STJ proíbe afastamento de militares trans e determina respeito ao nome social nas Forças Armadas

O Superior Tribunal de Justiça (STJ) estabeleceu um marco importante para os direitos humanos dentro das Forças Armadas. Em decisão unânime, a Primeira Seção determinou nesta quarta-feira
Foto: Agência Brasil

O Superior Tribunal de Justiça (STJ) estabeleceu um marco importante para os direitos humanos dentro das Forças Armadas. Em decisão unânime, a Primeira Seção determinou nesta quarta-feira (12) que militares transgêneros não podem ser afastados de suas funções apenas por serem trans ou por estarem em processo de transição de gênero. A decisão uniformiza o entendimento da Corte e passa a orientar todas as instâncias do Judiciário, que deverão seguir essa interpretação em casos futuros.

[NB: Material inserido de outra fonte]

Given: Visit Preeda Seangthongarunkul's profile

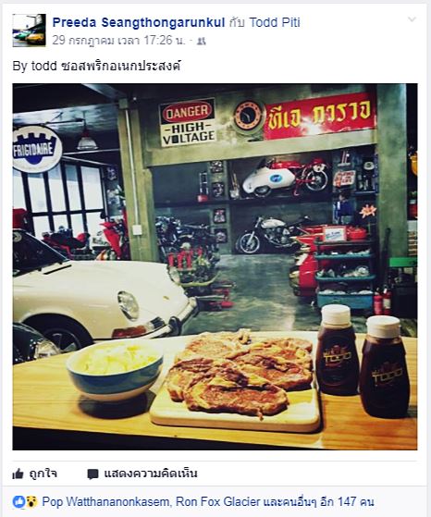Looking at the screenshot, I should (139, 22).
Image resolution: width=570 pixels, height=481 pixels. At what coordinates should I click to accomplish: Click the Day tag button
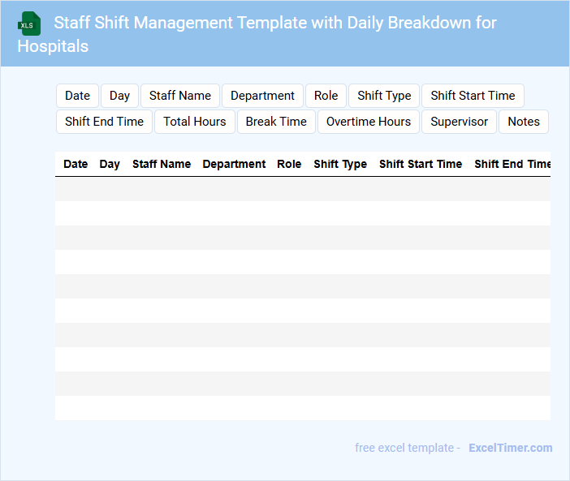[119, 96]
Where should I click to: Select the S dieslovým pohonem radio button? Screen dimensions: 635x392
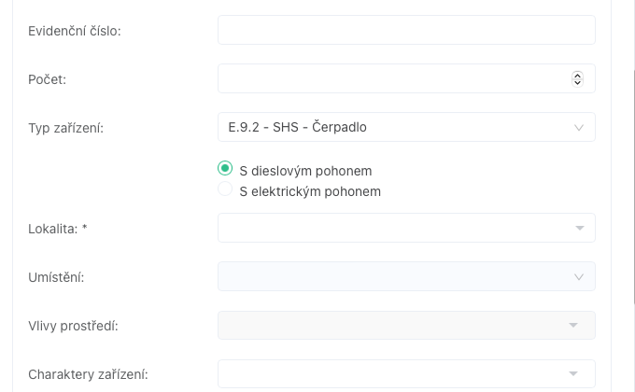[x=225, y=169]
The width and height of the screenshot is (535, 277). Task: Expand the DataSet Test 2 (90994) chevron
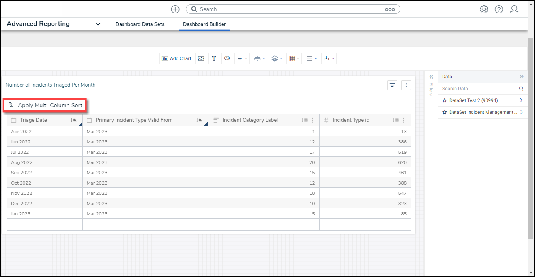tap(521, 100)
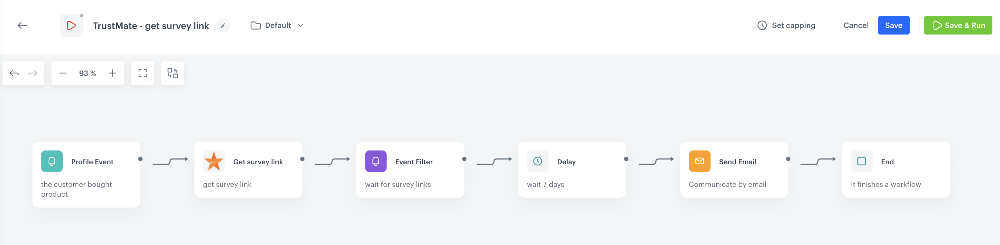Click the TrustMate red logo thumbnail
The image size is (1000, 245).
(71, 25)
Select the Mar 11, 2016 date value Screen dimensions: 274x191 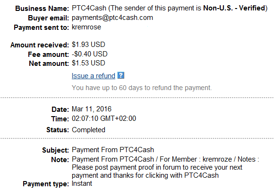click(x=91, y=109)
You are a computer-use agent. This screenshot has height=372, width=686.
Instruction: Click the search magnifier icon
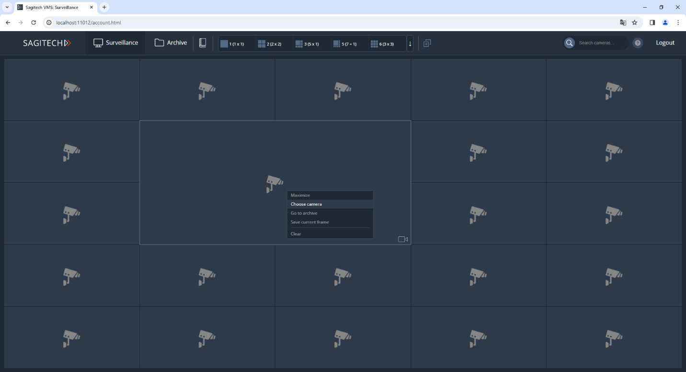(x=569, y=43)
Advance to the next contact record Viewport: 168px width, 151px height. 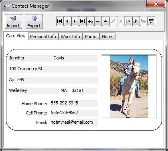click(x=75, y=21)
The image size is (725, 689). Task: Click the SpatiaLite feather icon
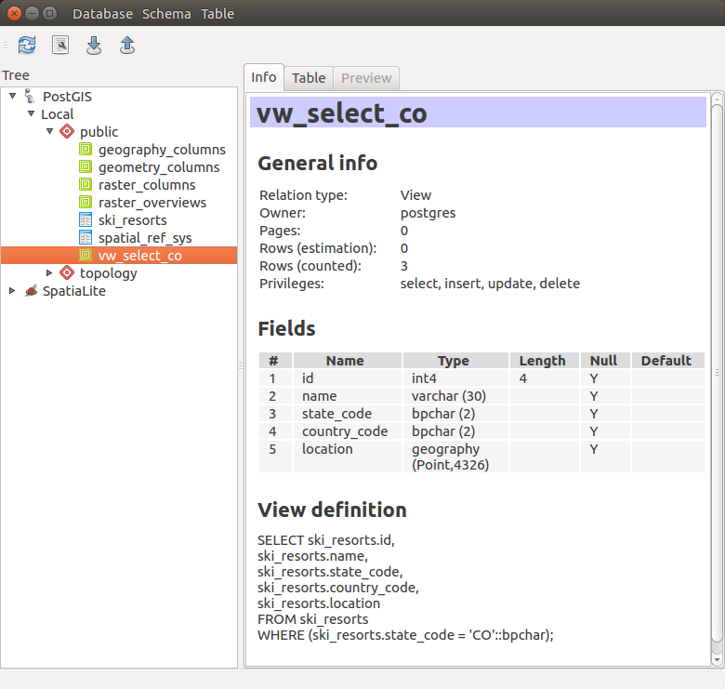(31, 291)
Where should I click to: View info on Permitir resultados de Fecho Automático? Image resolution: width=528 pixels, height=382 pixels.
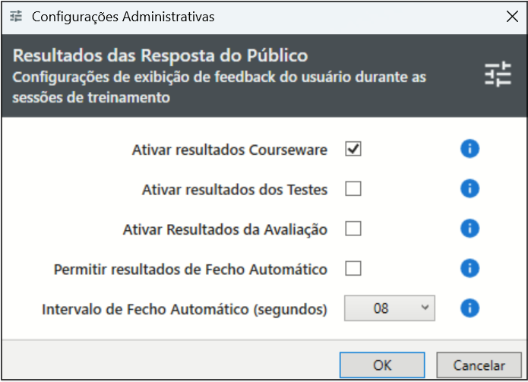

De acordo com o relator, ministro Teodoro da Silva Santos, a identidade de gênero não pode ser tratada como incapacidade ou doença no contexto do serviço militar. Para ele, a justificativa para afastamentos ou reformas compulsórias baseada exclusivamente na transição representa discriminação e viola direitos fundamentais. Além de impedir afastamentos e processos de exclusão, o STJ determinou que todos os registros internos das Forças Armadas devem ser atualizados para utilizar o nome social dos militares trans.

A Defensoria Pública da União (DPU) atuou no caso representando militares do Rio de Janeiro que, segundo o processo, foram obrigados a tirar licenças médicas devido à sua transexualidade. Um dos militares chegou a ser aposentado compulsoriamente. Embora já tivessem vencido na segunda instância da Justiça Federal, a União recorreu ao STJ argumentando que o serviço militar exige condições de gênero “claras e permanentes” para ingresso e permanência nas tropas.

O argumento foi rejeitado pelos ministros, que esclareceram que o ingresso por uma vaga destinada ao sexo oposto não pode, em nenhuma hipótese, justificar punições ou afastamentos. A decisão reforça que a identidade de gênero não interfere na capacidade operacional ou na aptidão profissional dos militares.

A decisão do STJ é vista por entidades de direitos humanos como um avanço significativo, garantindo proteção jurídica e respeito à dignidade das pessoas trans dentro das instituições militares brasileiras.